_TASK_: Set each line of the records down again exactly, please.

_MATERIAL TO PROCESS_:
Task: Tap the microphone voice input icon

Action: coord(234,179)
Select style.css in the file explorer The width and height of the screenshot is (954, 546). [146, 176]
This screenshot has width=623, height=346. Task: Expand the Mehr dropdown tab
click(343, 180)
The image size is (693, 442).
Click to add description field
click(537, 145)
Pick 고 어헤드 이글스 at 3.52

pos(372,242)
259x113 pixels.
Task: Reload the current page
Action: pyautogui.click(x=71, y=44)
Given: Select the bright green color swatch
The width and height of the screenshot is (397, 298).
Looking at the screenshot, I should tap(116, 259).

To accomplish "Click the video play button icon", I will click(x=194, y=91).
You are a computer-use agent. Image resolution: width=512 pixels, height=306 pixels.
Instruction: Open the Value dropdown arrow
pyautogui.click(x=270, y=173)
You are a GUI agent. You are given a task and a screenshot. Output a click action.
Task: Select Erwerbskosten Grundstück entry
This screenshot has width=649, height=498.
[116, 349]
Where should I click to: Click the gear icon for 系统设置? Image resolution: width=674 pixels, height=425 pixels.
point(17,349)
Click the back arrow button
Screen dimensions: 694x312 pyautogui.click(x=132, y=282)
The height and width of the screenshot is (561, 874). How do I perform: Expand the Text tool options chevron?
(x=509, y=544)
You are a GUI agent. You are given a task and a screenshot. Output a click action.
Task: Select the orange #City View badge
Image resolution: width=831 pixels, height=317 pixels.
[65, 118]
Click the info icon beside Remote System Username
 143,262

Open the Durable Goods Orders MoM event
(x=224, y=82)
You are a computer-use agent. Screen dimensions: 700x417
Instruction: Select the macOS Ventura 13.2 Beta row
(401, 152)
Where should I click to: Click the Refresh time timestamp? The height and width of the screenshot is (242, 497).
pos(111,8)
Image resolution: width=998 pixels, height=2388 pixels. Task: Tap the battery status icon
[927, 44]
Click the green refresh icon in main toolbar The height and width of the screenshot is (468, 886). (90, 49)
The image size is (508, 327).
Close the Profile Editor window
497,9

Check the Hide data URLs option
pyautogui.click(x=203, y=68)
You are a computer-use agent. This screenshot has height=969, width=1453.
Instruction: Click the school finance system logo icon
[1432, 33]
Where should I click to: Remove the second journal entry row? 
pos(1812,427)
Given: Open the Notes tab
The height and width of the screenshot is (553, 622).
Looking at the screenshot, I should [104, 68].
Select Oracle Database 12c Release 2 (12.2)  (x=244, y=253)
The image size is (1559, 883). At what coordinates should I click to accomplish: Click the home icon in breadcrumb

_RESULT OF THE EXERCISE_:
Task: Tap the microphone voice input icon

Action: coord(234,179)
Select style.css in the file explorer The width and height of the screenshot is (954, 546). [146, 176]
This screenshot has width=623, height=346. Task: Expand the Mehr dropdown tab
click(343, 180)
The image size is (693, 442).
Click to add description field
click(537, 145)
Pick 고 어헤드 이글스 at 3.52

pos(372,242)
259x113 pixels.
Task: Reload the current page
Action: pyautogui.click(x=71, y=44)
Given: Select the bright green color swatch
The width and height of the screenshot is (397, 298).
Looking at the screenshot, I should tap(116, 259).

To accomplish "Click the video play button icon", I will click(x=194, y=91).
You are a computer-use agent. Image resolution: width=512 pixels, height=306 pixels.
Instruction: Open the Value dropdown arrow
pyautogui.click(x=270, y=173)
You are a GUI agent. You are given a task and a screenshot. Output a click action.
Task: Select Erwerbskosten Grundstück entry
This screenshot has width=649, height=498.
[116, 349]
Where should I click to: Click the gear icon for 系统设置? Image resolution: width=674 pixels, height=425 pixels.
point(17,349)
Click the back arrow button
Screen dimensions: 694x312 pyautogui.click(x=132, y=282)
The height and width of the screenshot is (561, 874). How do I perform: Expand the Text tool options chevron?
(x=509, y=544)
You are a GUI agent. You are given a task and a screenshot. Output a click action.
Task: Select the orange #City View badge
Image resolution: width=831 pixels, height=317 pixels.
[65, 118]
Click the info icon beside Remote System Username
 143,262

Open the Durable Goods Orders MoM event
(x=224, y=82)
You are a computer-use agent. Screen dimensions: 700x417
Instruction: Select the macOS Ventura 13.2 Beta row
(401, 152)
Where should I click to: Click the Refresh time timestamp? The height and width of the screenshot is (242, 497).
pos(111,8)
Image resolution: width=998 pixels, height=2388 pixels. Task: Tap the battery status icon
[927, 44]
Click the green refresh icon in main toolbar The height and width of the screenshot is (468, 886). (90, 49)
The image size is (508, 327).
Close the Profile Editor window
497,9

Check the Hide data URLs option
pyautogui.click(x=203, y=68)
You are a computer-use agent. This screenshot has height=969, width=1453.
Instruction: Click the school finance system logo icon
[1432, 33]
Where should I click to: Remove the second journal entry row? 
pos(1812,427)
Given: Open the Notes tab
The height and width of the screenshot is (553, 622).
Looking at the screenshot, I should [104, 68].
Select Oracle Database 12c Release 2 (12.2)  (x=244, y=253)
The image size is (1559, 883). At what coordinates should I click to accomplish: Click the home icon in breadcrumb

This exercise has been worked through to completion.